Gonzalez contends that the prosecutor told the jury that the defense theory that someone else committed the crime could not raise a reasonable doubt, thereby diminishing the reasonable doubt standard and shifting the burden of proof to Gonzalez to produce evidence establishing someone else committed the crime. We disagree with Gonzalezs characterization of the prosecutors statements.

"To prevail on a claim of prosecutorial misconduct based on remarks to the jury, the defendant must show a reasonable likelihood the jury understood or applied the complained-of comments in an improper or erroneous manner. [Citations.] In conducting this inquiry, we do not lightly infer that the jury drew the most damaging rather than the least damaging meaning from the prosecutors statements. [Citation.]" (People v. Frye (1998) 18 Cal.4th 894, 970, disapproved on another point in People v. Doolin (2009) 45 Cal.4th 390, 421, fn. 22.) In his closing argument, defense counsel suggested that Luis was lying either to cover for Alvaro or another family member or to protect his family from the real killer, possibly a member of a drug cartel. In response, the prosecutor told the jury, "there is no evidence that anyone else committed the crime," and Luis is "supposedly covering, you know, possibly again, a thing of no evidence, hes covering for somebody he loves, or possibly no evidence hes scared of somebody, not the defendant." We do not infer that the jury understood these comments to mean that the reasonable doubt standard was somehow diminished. The prosecutor was only reminding the jury that defense theories that Alvaro or another relative or a drug cartel member killed Roberto were not supported by evidence. These statements "amount[ed] to fair comment on the evidence...." (People v. Hill, supra, 17 Cal.4th at p. 819 [""The [prosecutors] argument may be vigorous as long as it amounts to fair comment on the evidence, which can include reasonable inferences, or deductions to be drawn therefrom""].)

Nor did the prosecutors arguments shift the burden of proof to Gonzalez. The prosecutor did not say that Gonzalez had a burden to produce evidence to create reasonable doubt. He stated that there was no evidence to support the defense theories. "A distinction clearly exists between the permissible comment that a defendant has not produced any evidence, and on the other hand an improper statement that a defendant has a duty or burden to produce evidence, or a duty or burden to prove his or her innocence." (People v. Bradford (1997) 15 Cal.4th 1229, 1340.)

In People v. Bradford, supra, 15 Cal.4th at page 1339, the prosecutor commented to the jury that the defendant "presented no alibi witnesses" and, on a different issue, that "no evidence has been introduced by [the defense] on that issue." Our Supreme Court held that these comments did not shift the burden of proof to the defendant.

Records for this task:
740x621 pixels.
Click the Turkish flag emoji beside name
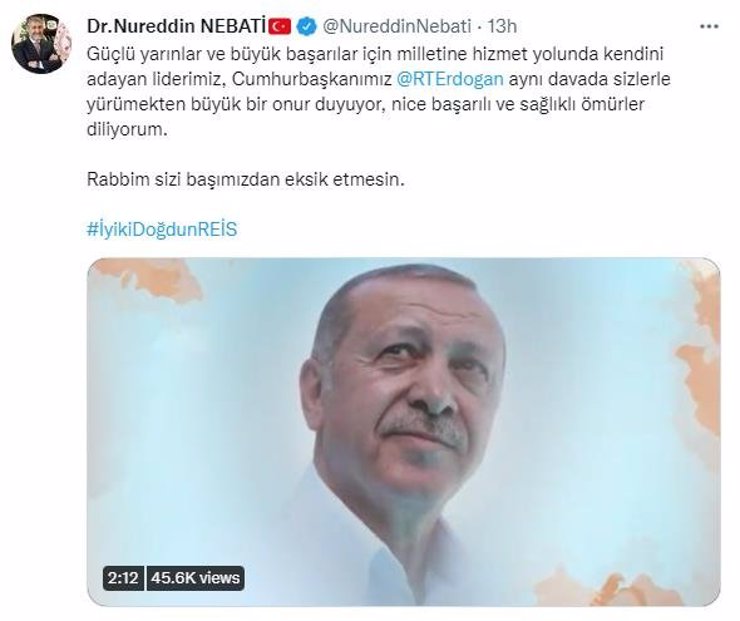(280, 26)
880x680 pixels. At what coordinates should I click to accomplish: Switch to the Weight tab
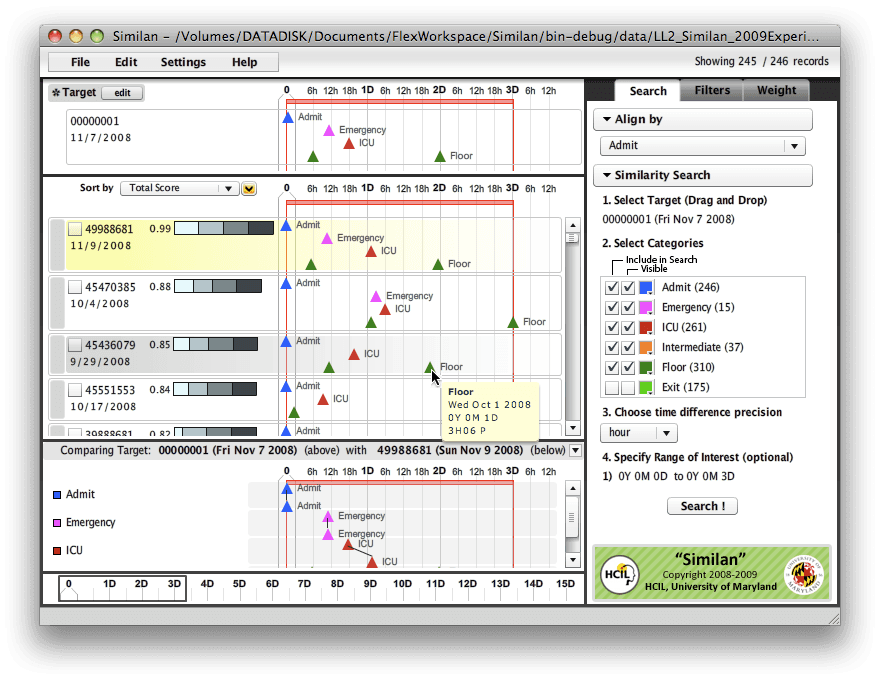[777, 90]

--

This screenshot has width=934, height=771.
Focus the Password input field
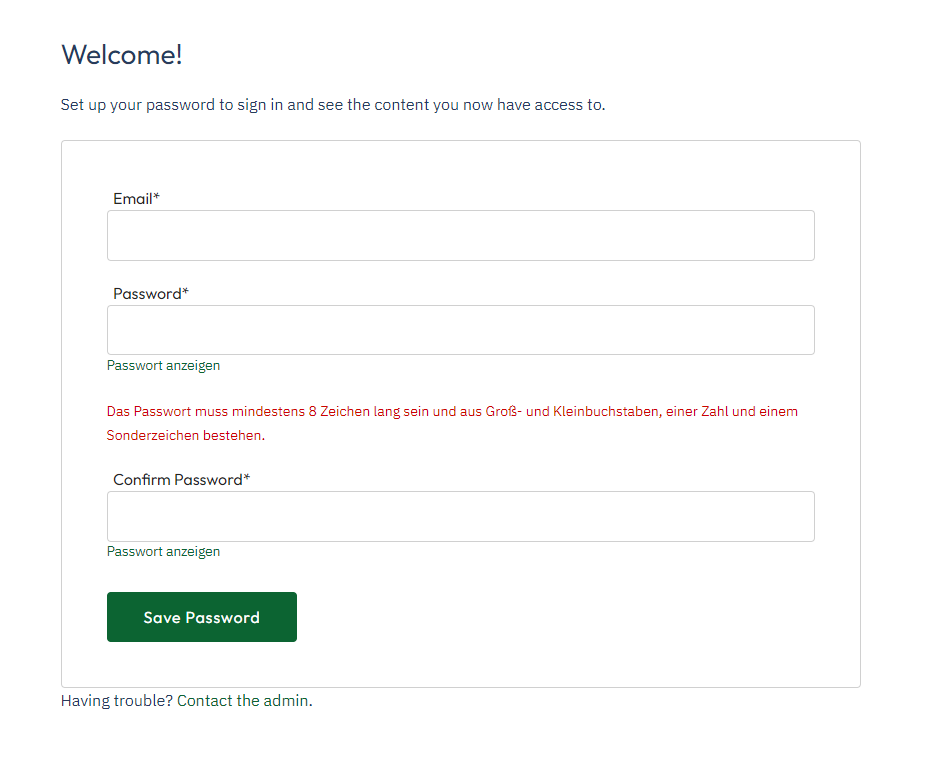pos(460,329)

Task instructions:
1 > List every line of the records that contains the word "pixels", matching case exactly.
2 > Continue the court opinion on the prosecutor's closing argument, starting right after its final sentence.

Outputs by task:
1 >
740x621 pixels.
880x680 pixels. At what coordinates should I click to accomplish: Switch to the Weight tab

2 >
In People v. Ratliff (1986) 41 Cal.3d 675, 690-691, the defendant argued that the prosecutors comments on the defendants failure to produce any evidence, such as alibi testimony, improperly implied that the defendant had a burden of proving his innocence. The Ratliff prosecutor told the jury, "Now, is there any evidence on the other side? Any evidence at all? None has been presented to you. Absolutely zero has been presented to you by [defendant] and his attorney (Id. at p. 691.) The court found that "[n]one of the prosecutors remarks suggested that defendant had a burden of proof which he failed to carry...." (Ibid.) Similarly, in this case, the prosecutors remarks that there was no evidence that anyone other than Gonzalez killed Roberto did not suggest that Gonzalez had a burden to prove who killed Roberto.

In People v. Hill, supra, 17 Cal.4th 800, the court held that the prosecutor did impermissibly shift the burden of proof. In her closing argument, the prosecutor stated, "you have to have a reason for this doubt. There has to be some evidence on which to base a doubt, "" and "[t]here must be some evidence from which there is a reason for a doubt. You cant say, well, one of the attorneys said so." (Id. at p. 831.) The court found these comments to be somewhat ambiguous. "[T]o the extent [the prosecutor] was claiming there must be some affirmative evidence demonstrating a reasonable doubt, she was mistaken as to the law, for the jury may simply not be persuaded by the prosecutions evidence. [Citation.] On the other hand, [the prosecutor] may simply have been exhorting the jury to consider the evidence presented, and not attorney argument, before making up its mind." (Id. at pp. 831-832.) The "question arguably [was] close," but the court concluded that it was reasonably likely that the jury understood the comments "to mean defendant had the burden of producing evidence to demonstrate a reasonable doubt of his guilt." (Id. at p. 832.)

In this case, unlike in Hill, the prosecutor did not say or imply that some evidence was required to find reasonable doubt. Rather, he told the jury to determine whether there was reasonable doubt by looking at all the evidence. "[Y]ou have to have. a reasonable doubt based on all the evidence." "Whats necessary is you look at all the evidence, and is the defendant guilty beyond a reasonable doubt after looking at all that evidence?" Gonzalez argues that, "taken in context, the prosecutors rebuttal argument that the possibilities posited by counsel from the prosecutions own case were no evidence and were a thing of no evidence would have been understood by the jury as meaning [Gonzalez] had to produce some evidence to show someone else was guilty." We disagree and conclude the prosecutors statements were permissible comments on the state of the evidence.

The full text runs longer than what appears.